Nemmeno la possibilità di cancellare dei contenuti caricati da terzi determina la natura editoriale e “attiva” della piattaforma: il tribunale di Grosseto osserva che si tratta di una attività “di carattere demolitivo e non costruttivo”, che non interferisce con il contenuto delle recensioni . Anche in questo caso si tratta di una attività che l’intermediario opera in maniera volontaria , come avvenuto a seguito della segnalazione dell’albergatore toscano: la piattaforma, dopo due giorni lavorativi dalla segnalazione, aveva provveduto a rimuovere la recensione da cui è scaturito il caso.

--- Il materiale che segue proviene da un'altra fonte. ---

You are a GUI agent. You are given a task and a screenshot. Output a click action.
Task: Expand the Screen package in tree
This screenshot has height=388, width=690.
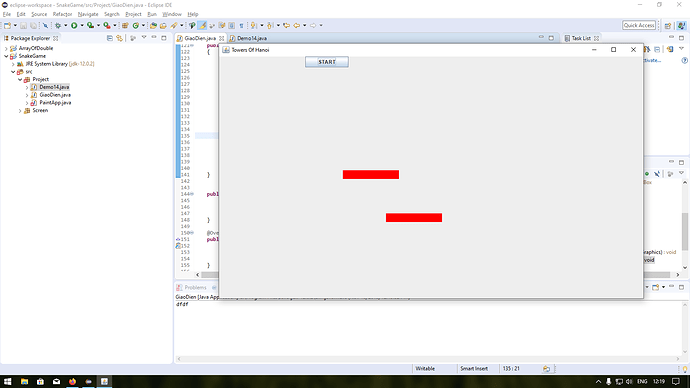point(20,111)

Il tribunale di Grosseto ricorda che TripAdvisor “non aveva alcun obbligo di rimozione del contenuto asseritamente illecito, in assenza di una decisione dell’autorità giudiziaria (unica competente a farlo) accertante la natura diffamatoria dello stesso”. Ha agito in maniera volontaria, sulla base delle proprie condizioni d’uso , che l’utente ha accettato di sottoscrivere: “ove si ipotizzasse un obbligo di rimozione per ogni richiesta ricevuta dal titolare della struttura recensita – sottolinea il tribunale – si sconfesserebbe il senso del servizio in oggetto, che è quello di dare una panoramica di tutte le opinioni, a 360 gradi (e non solo di quelle positive)”. La piattaforma ha dunque accettato di assumersi la responsabilità della rimozione, come spesso gli intermediari scelgono di fare sulla base delle proprie policy e per venire incontro ai soggetti che si dichiarano lesi, senza appesantire il sistema giudiziario e attenderne i tempi.
Ma se bilanciare i diritti del recensore e quelli del recensito , nel caso di un commento non in linea con le condizioni d’uso come quello in oggetto, è una responsabilità di cui la piattaforma può agevolmente farsi carico, la comunicazione a terzi dei dati personali degli utenti è una operazione ben più onerosa, in termini di responsabilità, e per questo confinata all’esame dell’autorità giudiziaria nel caso di contenziosi di natura penale.
Il tribunale, respingendo così tutte le rivendicazioni dell’albergatore toscano, compresa la sostanziosa richiesta di risarcimento, ha riaffermato la natura di neutro intermediario di TripAdvisor: la natura attiva delle proprie iniziative di rimozione e di filtraggio non determina affatto un ruolo editoriale né delinea una nuova figura di hosting provider ibrido con nuove responsabilità, ma costituisce un semplice slancio a favore della prestazione di un servizio migliore.